Sunday, January 24, 2021

On root causes

Shorter Scott Moe on threats against Dr. Saqib Shahab:

I have no idea how these idiots got the idea that policy disagreement entitles you to engage in violent rhetoric and personal harassment. 

Shorter Scott Moe's CO2Anon donor base:

Environmentalists are child molesters! But the good news is that I think I've figured out the coded meaning of their pizza orders!

Sunday Morning Links

This and that for your Sunday reading.

- Grace Blakeley comments on the connection between neoliberal ideology, and the replacement of even the possibility of collective action with an assumption that we're only in it for ourselves. 

- Aditya Chakrabortty writes about the need to eliminate poverty in all of its forms - including by dealing with it head-on rather than slicing it into a series of less significant problems.
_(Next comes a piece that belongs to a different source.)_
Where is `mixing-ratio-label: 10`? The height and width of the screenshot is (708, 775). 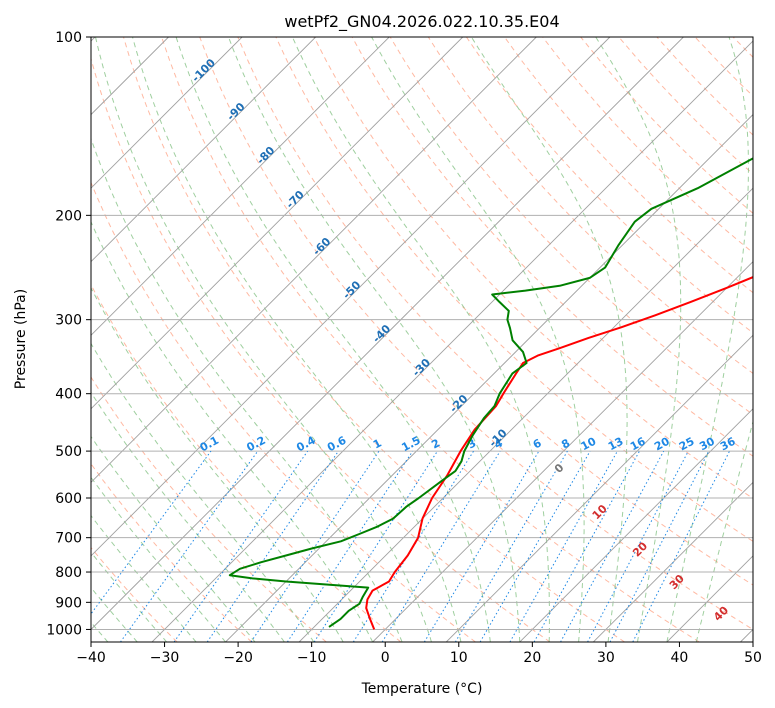
mixing-ratio-label: 10 is located at coordinates (589, 444).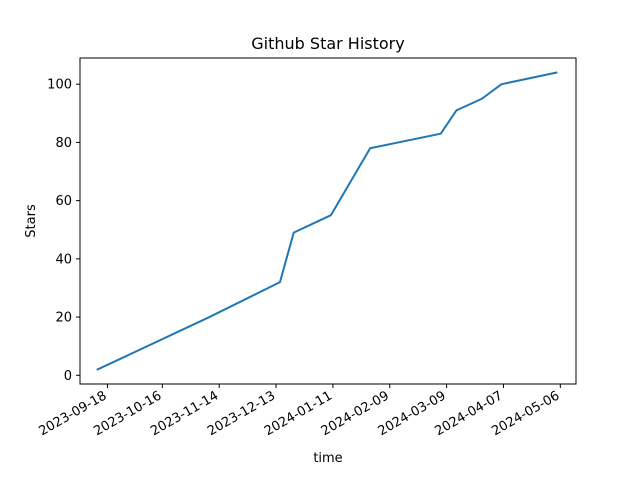  Describe the element at coordinates (64, 318) in the screenshot. I see `y-tick-label: 20` at that location.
And Gaby Hinsliff reminds us of the work that will need to be done to ensure a COVID generation doesn't miss out on the opportunity to engage in basic socialization and development. 
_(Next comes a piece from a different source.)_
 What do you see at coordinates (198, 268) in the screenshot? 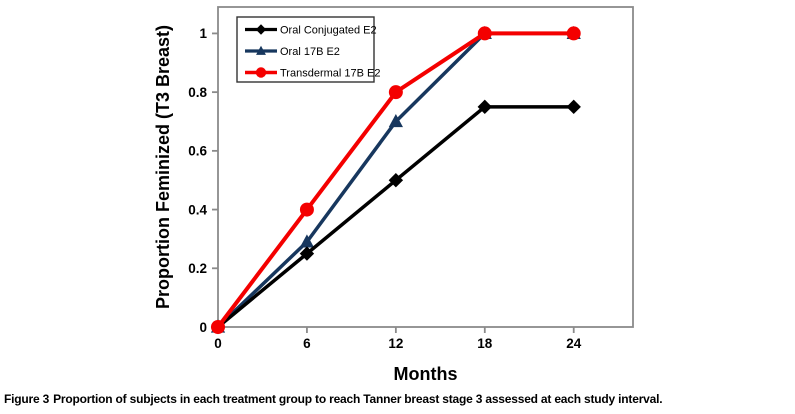
I see `y-tick-label: 0.2` at bounding box center [198, 268].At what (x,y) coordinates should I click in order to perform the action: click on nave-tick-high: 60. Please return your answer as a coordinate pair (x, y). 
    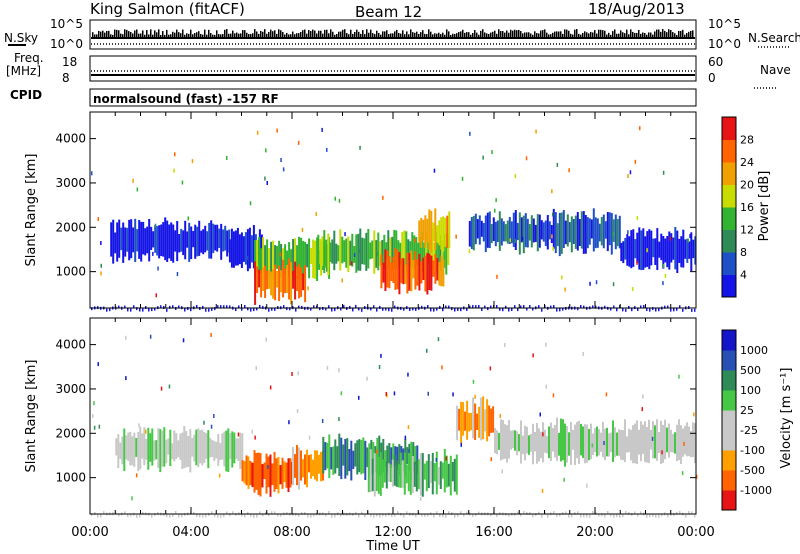
    Looking at the image, I should click on (716, 62).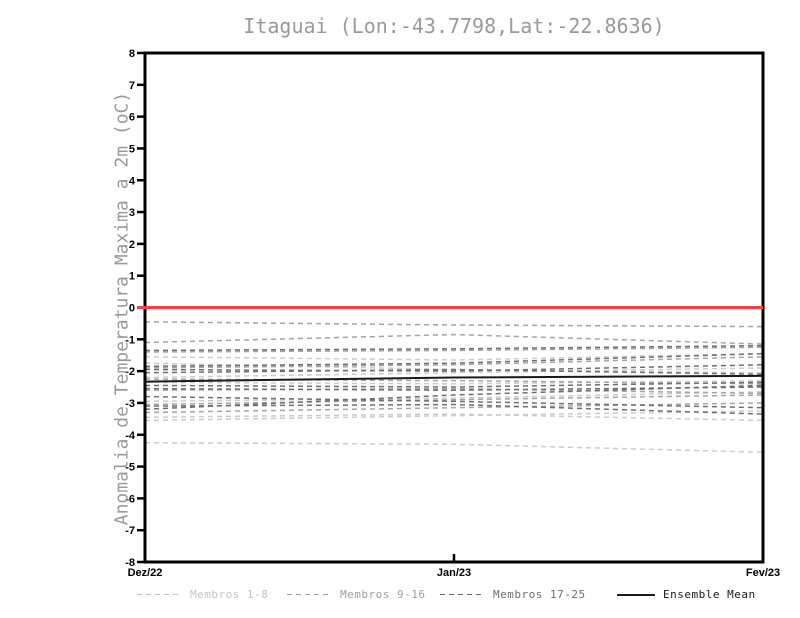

- Meanwhile, Peter Goodman reports on research showing that the world as a whole will be better off it we work on ensuring the distribution of vaccines based on need rather than national wealth.
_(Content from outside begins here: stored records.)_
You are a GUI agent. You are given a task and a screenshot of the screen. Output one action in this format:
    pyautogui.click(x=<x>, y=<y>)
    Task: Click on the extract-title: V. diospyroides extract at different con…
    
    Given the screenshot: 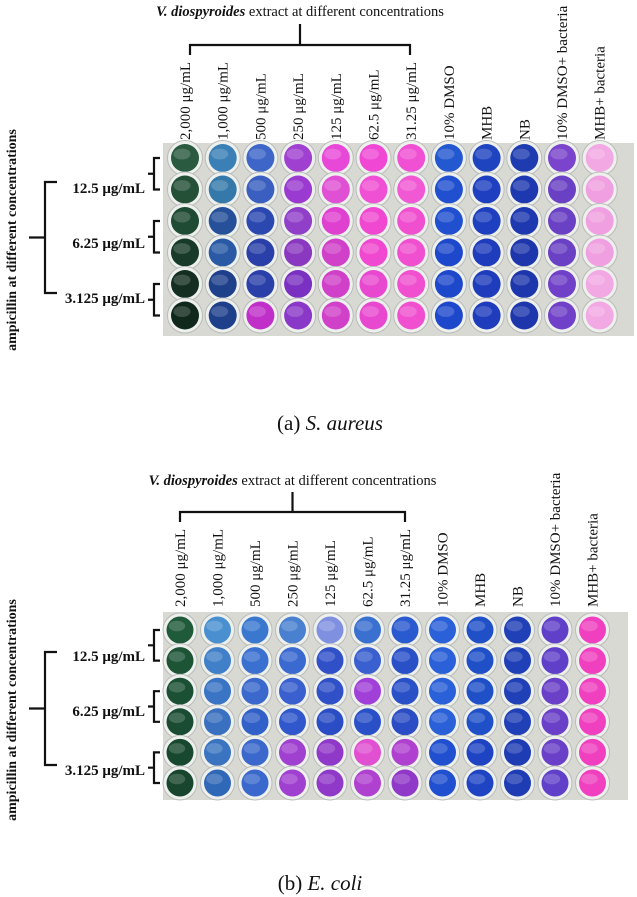 What is the action you would take?
    pyautogui.click(x=293, y=481)
    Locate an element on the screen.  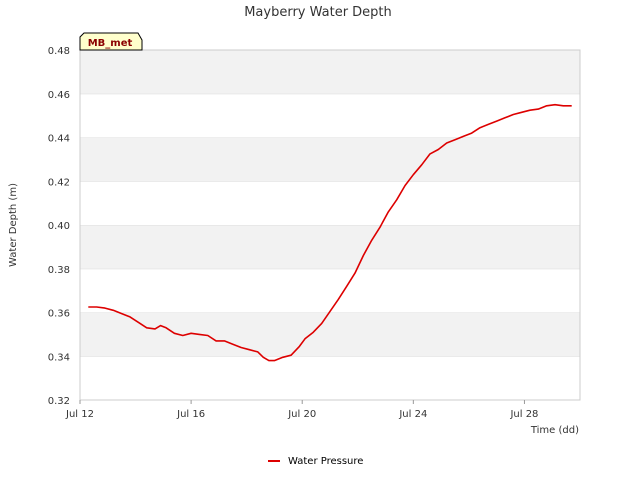
y-tick-label: 0.32 is located at coordinates (59, 402).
- Daniel Oran and Eric Topol write about the consequences of being wrong in basic assumptions about the coronavirus - such as the question of whether it's possible to be contagious without symptoms (as we now know to be the case). Elizabeth Gulino discusses some of the changes we'll need to make in response to more contagious strains of COVID-19, while Patricia Treble points out that we're likely not managing to fully test and trace for the UK variant which we know has arrived in Canada. And Armine Yalnizyan offers a reminder of the desperate need for paid sick days to allow employees to avoid contributing to community spread out of financial necessity.

- Finally, Jen Gerson recognizes that Jason Kenney's belligerence is doing nothing but embarrassing himself and his province. And Scott Schmidt calls out Kenney's refusal to answer for the harm he's inflicting on Alberta.